La question de la prévention de la transmission de la COVID-19 par aérosols divise les experts au Québec. Rappelons que la conclusion d’un comité d’experts mandaté par Québec diffère de celle d’un groupe d’experts canadiens et internationaux qui, dans une lettre ouverte publiée le 4 janvier, recommandait, dans les lieux où la ventilation laisse à désirer, de « distribuer des unités portables de filtration de l’air (HEPA) dans le format requis ou des appareils artisanaux utilisant des filtres MERV-11/13 et des ventilateurs pour filtrer les bioaérosols ».

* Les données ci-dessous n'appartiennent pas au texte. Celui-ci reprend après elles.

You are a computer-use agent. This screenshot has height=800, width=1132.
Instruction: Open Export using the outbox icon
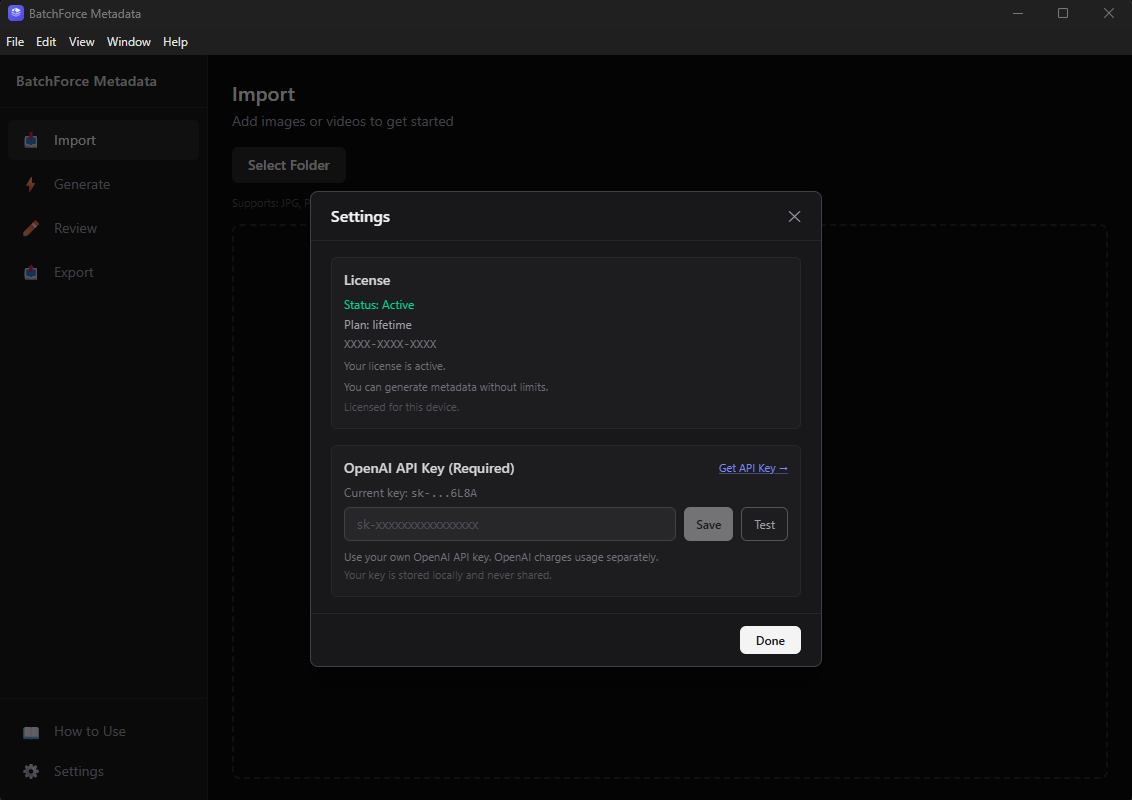[x=30, y=272]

Au cabinet du ministre de l’Éducation, on maintient que « les experts de la Santé publique et ceux du Réseau québécois Covid-Pandémie sont clairs : l’installation de purificateurs d’air n’est pas recommandée, puisque leur efficacité n’est pas démontrée pour contrer la transmission de maladies par aérosols ». « Si un centre de services scolaire veut installer un purificateur d’air, il doit s’adresser au comité mis en place afin de s’assurer que tout est conforme », rappelle-t-on en ajoutant du même souffle que « le flux d’air produit par le dispositif portatif de filtration peut théoriquement contribuer à la transmission du virus en circulant directement d’une personne infectée à une autre ». Le cabinet du ministre Roberge assure ne faire « aucun compromis sur la santé de ceux qui fréquentent notre réseau scolaire » tout en continuant à « écouter les experts en la matière ».